Zero Fucks Given, First Look’s Showcase screening, considers the aftermath of this kind of feminine coming-of-age story. Capitalism’s rote disenchantment weighs heavily on the shoulders of a young French budget-airline flight attendant, Cassandre (played with pitch-perfection by Adèle Exarchopoulos), who—30,000 feet above ground—has yet to mourn her mother’s death in a car crash several years earlier. The cabin crew’s colorful uniforms and heavy makeup clash evocatively with the sterile environs of economy jets, while the camera exposes the mind-numbing performance of service work as Cassandre distributes in-flight snacks. In many ways, Zero Fucks Given is a profound alternative to feminist vérité exposés of the working conditions of employees in feminized service industries—a cinematic tradition that extends from Barbara Walters’s stint as a Playboy Bunny in 1962 to A Woman’s Work: The NFL’s Cheerleader Problem (2019). Cassandre copes with her professional life in the air with booze-drenched benders during her few precious moments on the ground. Until the next wheels-up, she relieves herself of the weight of passenger caretaking and heavy mascara, permitting her legs to grow stubble without professional reprimand. Lecoustre and Marre make comic relief of the strange incompatibility of Cassandre’s job with her image of herself as a young millennial woman, all while portraying the gig as her means of holding off grief. The film righteously pillories travelers’ nostalgia for the splendor of pre-9/11 air travel to bittersweet effect.
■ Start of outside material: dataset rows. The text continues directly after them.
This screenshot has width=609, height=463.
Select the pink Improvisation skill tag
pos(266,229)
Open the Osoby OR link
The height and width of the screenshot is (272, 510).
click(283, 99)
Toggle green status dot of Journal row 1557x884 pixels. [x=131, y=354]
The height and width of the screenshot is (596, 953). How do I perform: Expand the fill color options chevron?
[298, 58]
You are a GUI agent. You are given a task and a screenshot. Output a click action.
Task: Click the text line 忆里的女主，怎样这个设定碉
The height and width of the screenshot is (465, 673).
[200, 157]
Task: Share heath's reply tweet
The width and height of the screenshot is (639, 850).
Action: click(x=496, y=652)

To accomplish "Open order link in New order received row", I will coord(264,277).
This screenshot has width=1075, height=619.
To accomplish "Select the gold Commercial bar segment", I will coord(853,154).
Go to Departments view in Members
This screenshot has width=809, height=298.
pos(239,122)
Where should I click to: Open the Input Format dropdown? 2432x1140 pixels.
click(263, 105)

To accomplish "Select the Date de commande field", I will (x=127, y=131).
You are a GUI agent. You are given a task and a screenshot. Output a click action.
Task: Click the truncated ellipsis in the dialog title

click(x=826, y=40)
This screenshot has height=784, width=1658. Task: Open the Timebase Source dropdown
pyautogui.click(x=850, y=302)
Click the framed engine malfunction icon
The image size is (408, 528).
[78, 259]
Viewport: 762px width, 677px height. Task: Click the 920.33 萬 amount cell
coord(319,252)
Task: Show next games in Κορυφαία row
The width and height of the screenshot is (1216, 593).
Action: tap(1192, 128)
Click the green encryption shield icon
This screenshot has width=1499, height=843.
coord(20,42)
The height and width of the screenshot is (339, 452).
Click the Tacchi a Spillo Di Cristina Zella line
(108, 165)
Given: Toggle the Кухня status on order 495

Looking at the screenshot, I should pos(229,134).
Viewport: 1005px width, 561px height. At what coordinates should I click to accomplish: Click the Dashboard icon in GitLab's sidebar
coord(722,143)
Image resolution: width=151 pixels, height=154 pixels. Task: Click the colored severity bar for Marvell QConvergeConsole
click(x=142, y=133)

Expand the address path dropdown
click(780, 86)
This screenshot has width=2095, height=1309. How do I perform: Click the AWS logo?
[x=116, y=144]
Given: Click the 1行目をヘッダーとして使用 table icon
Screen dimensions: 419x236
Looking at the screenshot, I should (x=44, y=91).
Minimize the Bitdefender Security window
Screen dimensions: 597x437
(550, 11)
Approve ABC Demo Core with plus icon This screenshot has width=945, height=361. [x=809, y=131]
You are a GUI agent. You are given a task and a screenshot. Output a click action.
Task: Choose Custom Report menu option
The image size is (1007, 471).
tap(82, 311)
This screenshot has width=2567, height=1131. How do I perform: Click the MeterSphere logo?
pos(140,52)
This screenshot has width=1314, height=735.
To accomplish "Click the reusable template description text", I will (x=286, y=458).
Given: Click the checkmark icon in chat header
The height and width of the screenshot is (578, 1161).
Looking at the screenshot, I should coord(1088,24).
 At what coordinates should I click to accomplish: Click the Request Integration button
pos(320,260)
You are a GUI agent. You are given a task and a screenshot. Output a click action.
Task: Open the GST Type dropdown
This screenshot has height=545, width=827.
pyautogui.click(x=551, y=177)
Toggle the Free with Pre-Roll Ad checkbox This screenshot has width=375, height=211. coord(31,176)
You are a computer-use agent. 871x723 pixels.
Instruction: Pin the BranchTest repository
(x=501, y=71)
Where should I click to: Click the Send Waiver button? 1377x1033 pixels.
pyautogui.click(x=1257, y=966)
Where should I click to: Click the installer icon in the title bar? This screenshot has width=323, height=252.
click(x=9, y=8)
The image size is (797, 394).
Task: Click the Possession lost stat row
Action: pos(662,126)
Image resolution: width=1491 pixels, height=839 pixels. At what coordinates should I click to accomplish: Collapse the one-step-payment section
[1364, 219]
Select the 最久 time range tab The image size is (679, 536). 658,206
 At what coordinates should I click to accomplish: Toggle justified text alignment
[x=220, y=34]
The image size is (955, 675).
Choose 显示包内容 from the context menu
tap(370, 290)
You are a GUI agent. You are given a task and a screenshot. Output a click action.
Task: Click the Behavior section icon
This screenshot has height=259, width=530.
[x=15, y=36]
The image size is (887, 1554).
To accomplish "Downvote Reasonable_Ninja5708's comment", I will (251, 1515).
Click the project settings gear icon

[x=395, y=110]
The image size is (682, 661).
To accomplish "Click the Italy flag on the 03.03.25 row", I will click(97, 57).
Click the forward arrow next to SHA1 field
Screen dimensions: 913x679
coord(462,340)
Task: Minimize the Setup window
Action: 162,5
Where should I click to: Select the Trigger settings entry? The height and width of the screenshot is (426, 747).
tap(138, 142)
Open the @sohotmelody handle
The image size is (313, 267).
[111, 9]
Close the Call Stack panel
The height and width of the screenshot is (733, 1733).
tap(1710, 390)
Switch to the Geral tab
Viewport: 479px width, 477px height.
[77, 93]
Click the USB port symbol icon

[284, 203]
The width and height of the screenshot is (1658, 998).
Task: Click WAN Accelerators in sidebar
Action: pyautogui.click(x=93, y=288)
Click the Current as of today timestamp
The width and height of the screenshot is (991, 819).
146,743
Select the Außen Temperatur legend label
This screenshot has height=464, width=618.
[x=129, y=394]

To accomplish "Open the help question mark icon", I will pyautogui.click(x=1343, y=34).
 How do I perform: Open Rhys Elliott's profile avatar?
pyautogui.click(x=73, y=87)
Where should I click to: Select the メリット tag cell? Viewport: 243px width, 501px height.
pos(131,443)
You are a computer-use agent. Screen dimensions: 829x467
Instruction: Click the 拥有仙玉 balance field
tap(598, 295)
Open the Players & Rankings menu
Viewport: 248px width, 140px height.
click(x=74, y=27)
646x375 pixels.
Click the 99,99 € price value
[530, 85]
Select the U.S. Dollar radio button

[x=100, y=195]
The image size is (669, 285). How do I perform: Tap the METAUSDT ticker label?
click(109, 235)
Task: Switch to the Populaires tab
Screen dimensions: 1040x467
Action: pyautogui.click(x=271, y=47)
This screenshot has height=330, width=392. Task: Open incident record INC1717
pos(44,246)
The most farcical of these three portraits of femininity under duress, El Zohairy’s Cannes Critics’ Week–winning Feathers asks the least of its antiheroine, an Egyptian housewife whose frivolous, domineering husband (Samy Bassouny) seemingly morphs into a chicken during a magic act at their son’s birthday party. A lightning rod at the El Gouna Film Festival last year, Feathers has been snubbed by some Egyptian industry luminaries as a poor representation of the country’s contemporary culture. One cannot predict the faith, good or bad, with which an international audience will view this film, but Feathers certainly provokes with its irreverent exaggeration of the quotidian. The unnamed matriarch, played by Demyana Nassar, seeks solutions to her husband’s metamorphosis with more duty than emotion, the preservation of the family’s livelihood remaining her paramount concern. While she takes on odd jobs to support her three young sons, the housewife’s attempts at restoring her lackluster husband to his human form become more and more absurd—ranging from visits with occultists to the invitation of farm animals into the family home—despite the relatively simple goal: a return to domestic balance, no matter how dissatisfying that might be. The dark humor of Feathers’s denouement rivals that of Jeanne Dielman, making a poignant statement about the potential for liberation even in the most tradition-bound of households.
Tomasin Fonseca is a film critic based in New York City; her work has been published in The Advocate, The Los Angeles Review of Books, Reverse Shot, and elsewhere.